Удивление ее еще возросло, когда оказалось, что отца в комнате матери нет.
— А почему папы нет? — спросила Мэин.
Мать быстро ответила:
— Да ничего особенного, просто дела у него, ну вот он и велел заложить карету и уехал... кое-кого повидать. Ну, садись.
Мэин опустилась на подушки дивана возле матери.
И Мелек-Тадж-ханум, посмеиваясь, заговорила:
— Послушай, Мэин-джан, что у вас вчера такое вышло с отцом? Разве можно дочери быть настолько дерзкой, чтобы таким образом набрасываться на отца? Да еще на отца, который окружает тебя таким благополучием, у которого тебе живется, как никому из твоих подруг, который только и думает о том, чтобы у тебя все было лучше, чем у других...

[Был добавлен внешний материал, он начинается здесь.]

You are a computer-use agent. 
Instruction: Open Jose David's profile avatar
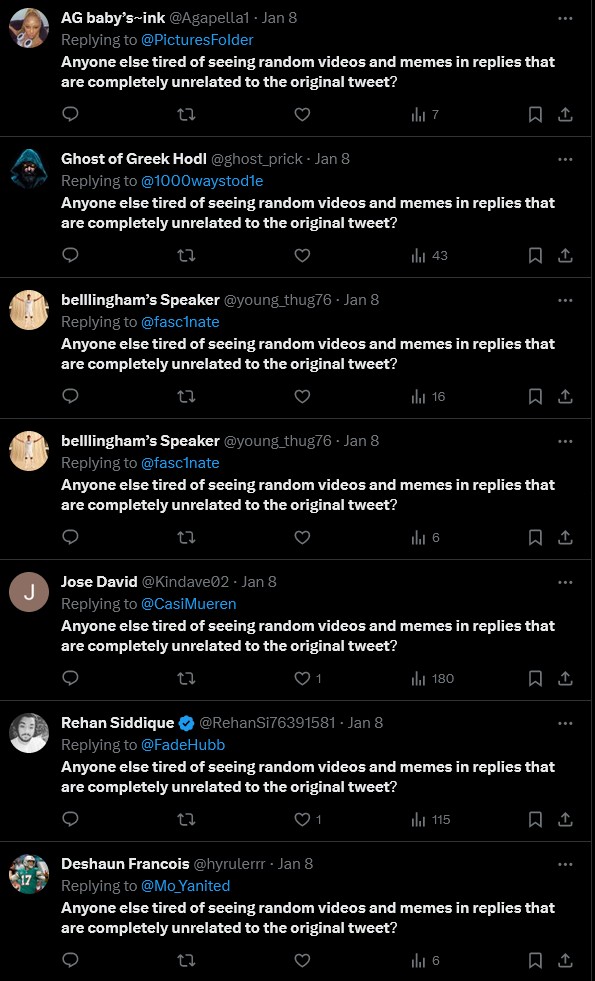(x=29, y=592)
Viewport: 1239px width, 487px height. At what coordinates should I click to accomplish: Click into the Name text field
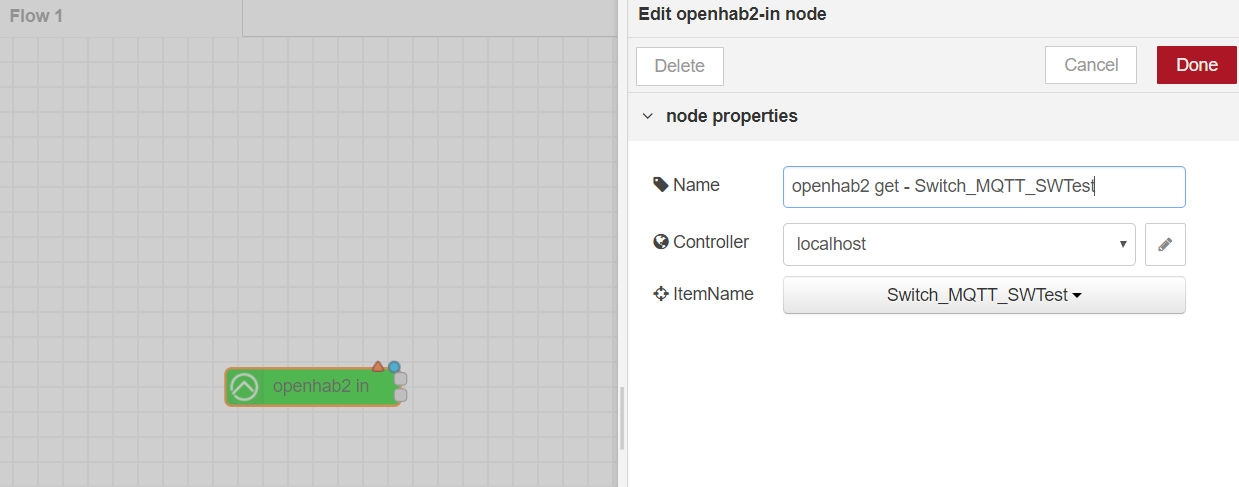pos(983,186)
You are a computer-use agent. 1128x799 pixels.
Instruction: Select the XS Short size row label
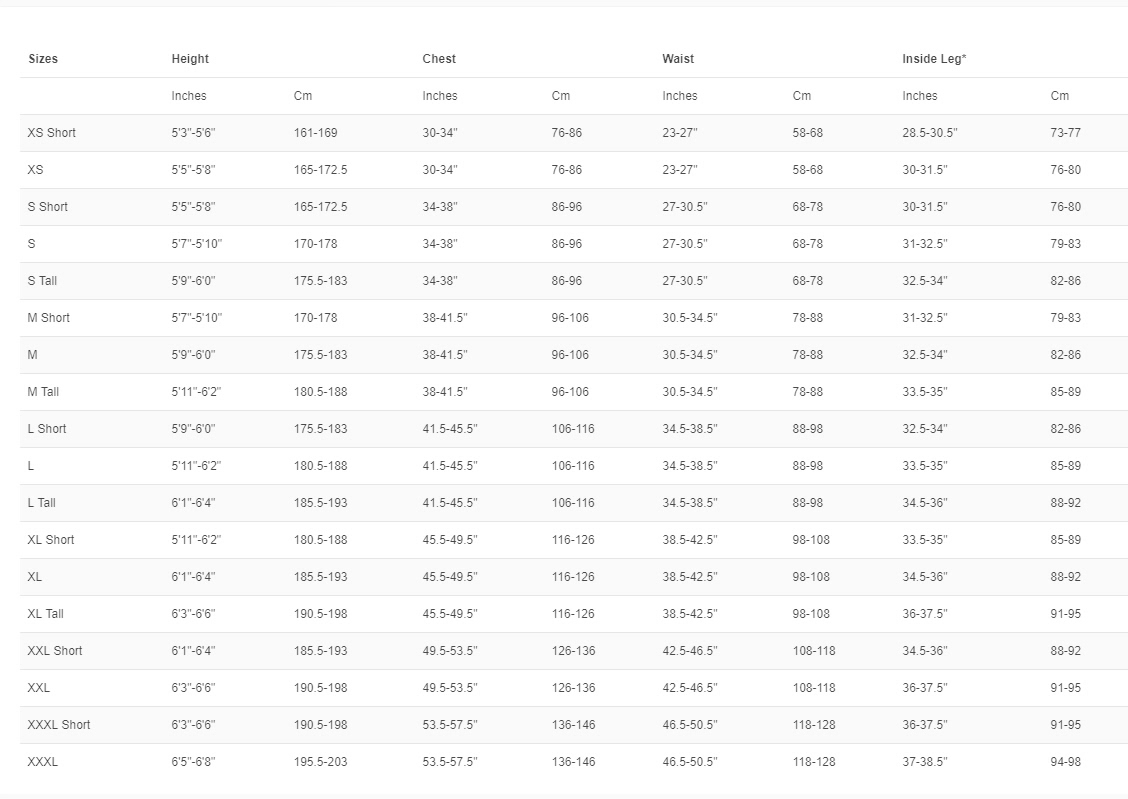tap(52, 133)
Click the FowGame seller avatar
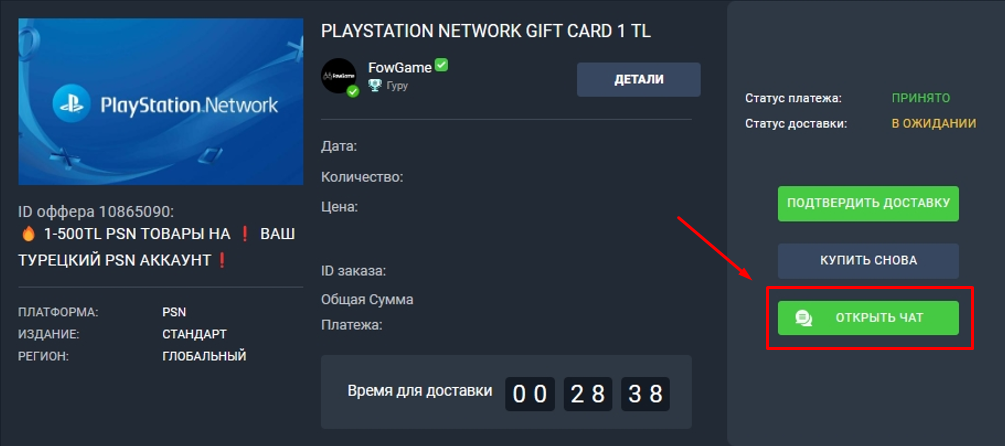 point(338,76)
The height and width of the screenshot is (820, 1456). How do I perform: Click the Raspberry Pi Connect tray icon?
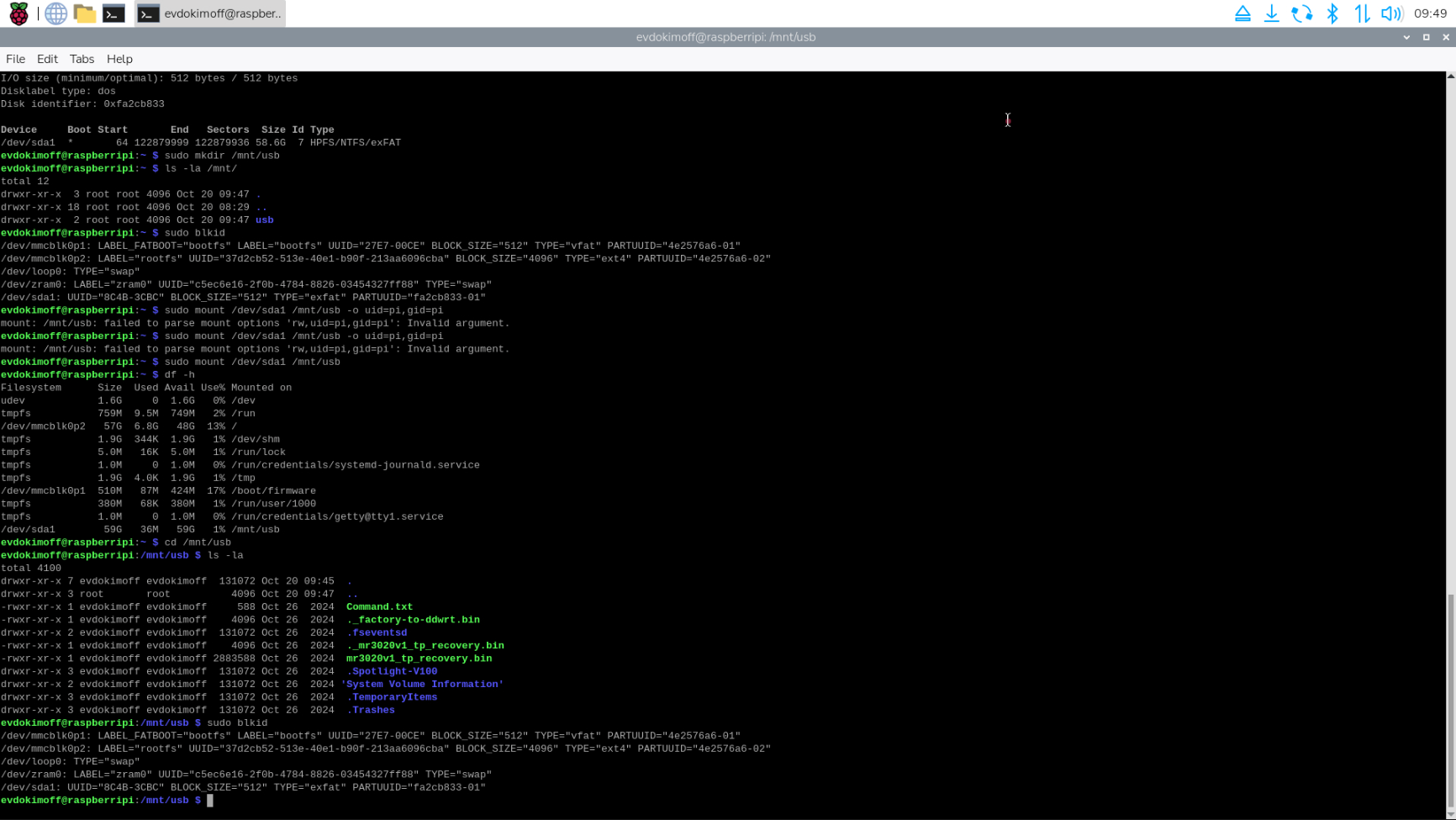(x=1301, y=13)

Мэин хорошо изучила свою мать. И она почувствовала, что всем этим словам выучил ее вчера ночью отец.
Мэин пожала плечами.
— Что же мне вам сказать?..
Тогда Мелек-Тадж-ханум, придавая лицу шутливое выражение, сказала:
— Так как же, доченька, хорошо это, по-твоему, что когда такой отец, желая дочери добра, находит ей хорошего жениха, она вдруг на него фыркает да над женихом смеется и прямо объявляет, что за него, мол, не пойду, а вот мой жених такой-то и такой-то, хорошо? Прилично это девушке? Как ты думаешь?
Мэин молчала.
— Ну, что же, доченька? — продолжала Мелек-Тадж-ханум. — Что же ты скажешь? Ты думаешь, что отец с матерью толкнут тебя в пропасть, сделают тебя несчастной? Если ты это воображаешь, так все это чепуха и глупости. Мы не хотим ничего другого, кроме твоего блага. И если отец не отдает тебя за Фероха, так это только потому, что он считает его недостойным тебя. Ферох, хоть он тебе и двоюродный брат, а я скажу прямо, вовсе уж он не такой безупречный и честный молодой человек, напротив, он довольно испорченный. Недаром про него говорят, что он кутит и всякие вещи себе позволяет и вообще распущен. До этих пор он сто раз мог найти себе службу, а он все в безработных околачивается да материнские денежки проживает.
Мэин почувствовала, что мать закусывает удила и что несчастный Ферох, не имевший службы потому, что у него был только диплом, но не было хорошей протекции, окажется сейчас, чего доброго, никуда не годным ничтожеством или за свои жалкие «траты», являющиеся грошами в сравнении с мотовством разных бездельников, попадет в расточители и что ей этого не вытерпеть, и сердито остановила мать.